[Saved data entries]
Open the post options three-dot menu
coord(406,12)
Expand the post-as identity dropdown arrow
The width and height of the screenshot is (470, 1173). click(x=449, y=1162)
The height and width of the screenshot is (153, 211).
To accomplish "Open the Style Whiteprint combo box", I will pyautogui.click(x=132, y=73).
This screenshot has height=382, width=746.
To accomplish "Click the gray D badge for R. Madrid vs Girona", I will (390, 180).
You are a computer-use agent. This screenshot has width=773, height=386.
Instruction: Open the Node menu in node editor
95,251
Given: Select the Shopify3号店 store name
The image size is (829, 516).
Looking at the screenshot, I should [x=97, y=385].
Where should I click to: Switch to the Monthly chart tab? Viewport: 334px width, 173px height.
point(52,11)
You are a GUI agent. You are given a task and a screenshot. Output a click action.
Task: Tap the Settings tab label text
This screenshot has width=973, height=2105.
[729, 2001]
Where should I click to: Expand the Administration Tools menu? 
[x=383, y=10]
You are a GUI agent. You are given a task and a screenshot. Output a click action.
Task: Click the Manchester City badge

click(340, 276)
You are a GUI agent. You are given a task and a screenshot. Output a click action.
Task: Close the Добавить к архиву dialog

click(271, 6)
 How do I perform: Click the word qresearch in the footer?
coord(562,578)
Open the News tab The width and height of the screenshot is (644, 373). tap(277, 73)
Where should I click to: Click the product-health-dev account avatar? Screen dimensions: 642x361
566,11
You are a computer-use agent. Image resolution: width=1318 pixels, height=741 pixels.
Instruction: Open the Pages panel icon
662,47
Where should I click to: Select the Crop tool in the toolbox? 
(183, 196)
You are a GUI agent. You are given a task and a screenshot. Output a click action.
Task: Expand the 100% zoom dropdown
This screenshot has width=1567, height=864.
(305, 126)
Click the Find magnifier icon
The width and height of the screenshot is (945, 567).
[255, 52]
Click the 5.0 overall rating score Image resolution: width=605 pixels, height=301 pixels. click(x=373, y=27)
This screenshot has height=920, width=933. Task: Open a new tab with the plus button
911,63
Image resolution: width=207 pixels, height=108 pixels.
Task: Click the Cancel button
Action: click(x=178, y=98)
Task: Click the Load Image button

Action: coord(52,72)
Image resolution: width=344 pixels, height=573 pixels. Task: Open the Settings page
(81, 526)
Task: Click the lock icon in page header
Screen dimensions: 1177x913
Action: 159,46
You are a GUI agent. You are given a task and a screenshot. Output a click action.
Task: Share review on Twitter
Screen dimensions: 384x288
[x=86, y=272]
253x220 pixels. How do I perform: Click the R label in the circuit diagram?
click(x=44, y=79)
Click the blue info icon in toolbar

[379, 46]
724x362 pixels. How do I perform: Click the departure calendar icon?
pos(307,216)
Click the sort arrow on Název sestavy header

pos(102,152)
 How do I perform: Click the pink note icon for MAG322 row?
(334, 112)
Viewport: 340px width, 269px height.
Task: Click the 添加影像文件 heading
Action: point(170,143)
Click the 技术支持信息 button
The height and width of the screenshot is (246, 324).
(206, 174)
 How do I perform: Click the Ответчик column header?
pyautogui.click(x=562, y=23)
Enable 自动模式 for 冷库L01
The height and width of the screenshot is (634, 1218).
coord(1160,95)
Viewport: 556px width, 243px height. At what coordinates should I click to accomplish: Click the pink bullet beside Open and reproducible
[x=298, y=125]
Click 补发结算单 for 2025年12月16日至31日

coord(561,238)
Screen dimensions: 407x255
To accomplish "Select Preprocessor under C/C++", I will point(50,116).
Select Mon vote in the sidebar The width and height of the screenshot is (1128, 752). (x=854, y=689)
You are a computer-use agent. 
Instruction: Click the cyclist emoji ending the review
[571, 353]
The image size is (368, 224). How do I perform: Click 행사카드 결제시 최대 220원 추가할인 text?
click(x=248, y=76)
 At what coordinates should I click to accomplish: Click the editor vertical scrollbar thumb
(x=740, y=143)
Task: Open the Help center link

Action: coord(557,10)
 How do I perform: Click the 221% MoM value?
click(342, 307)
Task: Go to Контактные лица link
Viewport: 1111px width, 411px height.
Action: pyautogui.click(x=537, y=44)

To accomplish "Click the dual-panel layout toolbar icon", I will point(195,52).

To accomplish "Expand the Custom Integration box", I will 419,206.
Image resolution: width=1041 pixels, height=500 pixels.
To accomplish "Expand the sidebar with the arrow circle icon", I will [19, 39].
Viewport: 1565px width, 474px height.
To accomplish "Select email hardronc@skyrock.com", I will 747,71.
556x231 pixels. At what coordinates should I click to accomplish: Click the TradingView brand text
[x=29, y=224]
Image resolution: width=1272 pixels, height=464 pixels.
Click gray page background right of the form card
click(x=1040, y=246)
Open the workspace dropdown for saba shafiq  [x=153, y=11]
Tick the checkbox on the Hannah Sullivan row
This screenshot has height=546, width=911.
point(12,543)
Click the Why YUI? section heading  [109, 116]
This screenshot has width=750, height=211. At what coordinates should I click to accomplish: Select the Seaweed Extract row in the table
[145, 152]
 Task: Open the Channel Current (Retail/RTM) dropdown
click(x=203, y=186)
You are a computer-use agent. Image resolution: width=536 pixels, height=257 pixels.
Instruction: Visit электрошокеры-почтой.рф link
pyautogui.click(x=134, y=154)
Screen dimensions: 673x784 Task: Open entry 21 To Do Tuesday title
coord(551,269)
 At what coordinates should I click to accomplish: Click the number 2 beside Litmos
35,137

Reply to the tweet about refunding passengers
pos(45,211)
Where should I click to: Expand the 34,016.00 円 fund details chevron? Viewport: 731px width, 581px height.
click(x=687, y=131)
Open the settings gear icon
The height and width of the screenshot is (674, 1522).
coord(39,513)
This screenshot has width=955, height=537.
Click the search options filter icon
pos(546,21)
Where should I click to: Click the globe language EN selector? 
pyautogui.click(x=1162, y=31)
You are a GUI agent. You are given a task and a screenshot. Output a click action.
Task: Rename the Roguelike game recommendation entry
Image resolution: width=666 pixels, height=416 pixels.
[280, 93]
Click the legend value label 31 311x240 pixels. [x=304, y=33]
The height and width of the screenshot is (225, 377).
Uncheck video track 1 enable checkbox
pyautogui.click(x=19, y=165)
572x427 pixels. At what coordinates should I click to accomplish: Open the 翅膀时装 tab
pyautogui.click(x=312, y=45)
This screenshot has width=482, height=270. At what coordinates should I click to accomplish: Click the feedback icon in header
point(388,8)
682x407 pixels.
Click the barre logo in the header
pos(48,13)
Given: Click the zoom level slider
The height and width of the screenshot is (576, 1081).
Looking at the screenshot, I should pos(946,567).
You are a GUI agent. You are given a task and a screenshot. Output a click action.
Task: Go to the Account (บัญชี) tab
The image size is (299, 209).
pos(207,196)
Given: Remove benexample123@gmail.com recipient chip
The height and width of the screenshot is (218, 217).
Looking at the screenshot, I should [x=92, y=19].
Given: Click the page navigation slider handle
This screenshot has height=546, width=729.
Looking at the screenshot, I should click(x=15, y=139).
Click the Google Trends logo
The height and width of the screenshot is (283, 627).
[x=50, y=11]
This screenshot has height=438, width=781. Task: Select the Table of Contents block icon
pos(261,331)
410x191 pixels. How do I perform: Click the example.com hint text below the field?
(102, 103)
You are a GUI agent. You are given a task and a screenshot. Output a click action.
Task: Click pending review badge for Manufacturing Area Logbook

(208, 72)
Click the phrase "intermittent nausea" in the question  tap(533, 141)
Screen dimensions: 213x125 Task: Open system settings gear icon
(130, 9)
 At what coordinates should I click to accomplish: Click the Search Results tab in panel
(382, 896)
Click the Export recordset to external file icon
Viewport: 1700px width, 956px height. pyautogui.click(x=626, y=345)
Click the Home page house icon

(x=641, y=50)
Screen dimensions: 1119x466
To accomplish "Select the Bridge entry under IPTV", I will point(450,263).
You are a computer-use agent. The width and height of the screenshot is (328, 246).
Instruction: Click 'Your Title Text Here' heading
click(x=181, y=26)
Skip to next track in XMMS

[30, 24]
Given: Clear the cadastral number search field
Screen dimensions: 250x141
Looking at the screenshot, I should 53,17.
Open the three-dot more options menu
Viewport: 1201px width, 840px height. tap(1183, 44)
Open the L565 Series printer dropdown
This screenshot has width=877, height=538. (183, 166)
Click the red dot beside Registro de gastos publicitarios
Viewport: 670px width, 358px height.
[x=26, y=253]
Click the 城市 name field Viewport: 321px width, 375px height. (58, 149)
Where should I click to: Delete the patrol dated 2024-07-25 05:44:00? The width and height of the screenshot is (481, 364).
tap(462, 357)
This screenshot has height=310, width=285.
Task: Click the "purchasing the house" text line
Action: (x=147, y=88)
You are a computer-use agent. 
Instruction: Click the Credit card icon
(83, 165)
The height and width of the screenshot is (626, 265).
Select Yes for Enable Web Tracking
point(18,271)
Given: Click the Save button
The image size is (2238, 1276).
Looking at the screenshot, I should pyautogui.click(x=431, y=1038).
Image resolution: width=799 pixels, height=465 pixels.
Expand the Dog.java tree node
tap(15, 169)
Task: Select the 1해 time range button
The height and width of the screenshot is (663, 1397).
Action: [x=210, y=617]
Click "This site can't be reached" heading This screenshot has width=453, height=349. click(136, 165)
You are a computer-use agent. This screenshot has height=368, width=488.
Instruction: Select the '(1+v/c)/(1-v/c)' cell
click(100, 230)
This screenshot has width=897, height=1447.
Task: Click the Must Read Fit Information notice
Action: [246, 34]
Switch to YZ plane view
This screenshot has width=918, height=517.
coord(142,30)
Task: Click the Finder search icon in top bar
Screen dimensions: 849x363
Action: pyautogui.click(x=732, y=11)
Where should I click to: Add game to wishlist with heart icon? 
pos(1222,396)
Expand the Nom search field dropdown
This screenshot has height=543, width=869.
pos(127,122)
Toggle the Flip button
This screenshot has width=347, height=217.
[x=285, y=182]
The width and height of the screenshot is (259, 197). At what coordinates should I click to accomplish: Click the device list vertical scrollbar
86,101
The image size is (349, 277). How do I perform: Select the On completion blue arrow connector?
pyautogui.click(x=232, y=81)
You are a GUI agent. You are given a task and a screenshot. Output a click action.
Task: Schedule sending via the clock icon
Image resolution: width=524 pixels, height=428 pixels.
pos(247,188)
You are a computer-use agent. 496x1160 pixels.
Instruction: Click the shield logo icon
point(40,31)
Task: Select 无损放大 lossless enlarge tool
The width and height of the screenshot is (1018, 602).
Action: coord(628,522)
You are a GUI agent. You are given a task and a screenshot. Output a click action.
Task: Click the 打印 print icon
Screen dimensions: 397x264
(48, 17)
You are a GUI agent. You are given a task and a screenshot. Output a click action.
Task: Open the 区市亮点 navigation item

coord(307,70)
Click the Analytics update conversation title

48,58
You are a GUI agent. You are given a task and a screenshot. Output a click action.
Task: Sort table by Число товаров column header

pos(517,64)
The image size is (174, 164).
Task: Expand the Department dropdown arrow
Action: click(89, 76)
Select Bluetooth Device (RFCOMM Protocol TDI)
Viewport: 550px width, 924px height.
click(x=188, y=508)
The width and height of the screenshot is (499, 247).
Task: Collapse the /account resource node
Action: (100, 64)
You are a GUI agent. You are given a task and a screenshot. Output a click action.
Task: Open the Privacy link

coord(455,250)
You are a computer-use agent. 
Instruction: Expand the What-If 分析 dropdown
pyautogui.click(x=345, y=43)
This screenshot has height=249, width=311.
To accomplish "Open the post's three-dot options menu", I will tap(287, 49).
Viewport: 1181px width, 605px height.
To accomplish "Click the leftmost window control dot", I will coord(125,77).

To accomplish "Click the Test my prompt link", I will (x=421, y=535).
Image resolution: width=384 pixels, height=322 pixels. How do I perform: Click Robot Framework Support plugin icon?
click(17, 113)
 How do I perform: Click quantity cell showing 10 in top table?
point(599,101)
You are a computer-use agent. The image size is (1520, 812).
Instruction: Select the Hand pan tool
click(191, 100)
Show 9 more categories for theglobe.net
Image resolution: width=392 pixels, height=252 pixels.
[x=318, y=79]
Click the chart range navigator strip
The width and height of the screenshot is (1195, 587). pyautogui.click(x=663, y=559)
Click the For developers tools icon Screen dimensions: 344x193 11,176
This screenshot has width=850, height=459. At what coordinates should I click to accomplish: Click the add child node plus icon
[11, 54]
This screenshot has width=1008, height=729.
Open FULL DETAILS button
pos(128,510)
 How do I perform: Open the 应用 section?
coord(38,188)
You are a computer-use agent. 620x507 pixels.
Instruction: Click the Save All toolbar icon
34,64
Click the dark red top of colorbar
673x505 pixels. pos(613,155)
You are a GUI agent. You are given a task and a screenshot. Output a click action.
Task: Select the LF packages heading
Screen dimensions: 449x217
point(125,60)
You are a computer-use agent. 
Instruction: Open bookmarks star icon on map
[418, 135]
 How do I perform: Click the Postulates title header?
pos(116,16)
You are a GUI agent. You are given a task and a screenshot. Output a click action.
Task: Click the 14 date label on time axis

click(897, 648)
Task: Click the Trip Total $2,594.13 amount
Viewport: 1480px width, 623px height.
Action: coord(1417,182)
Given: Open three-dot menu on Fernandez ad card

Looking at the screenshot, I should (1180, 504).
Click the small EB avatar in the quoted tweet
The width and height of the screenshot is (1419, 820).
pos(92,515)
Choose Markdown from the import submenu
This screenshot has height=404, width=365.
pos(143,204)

EXERCISE GOAL: Only lines containing the string "under" are needed. Pull each of them out of the records above.

WRITTEN SOLUTION:
To accomplish "Select Preprocessor under C/C++", I will point(50,116).
To accomplish "Select the Bridge entry under IPTV", I will point(450,263).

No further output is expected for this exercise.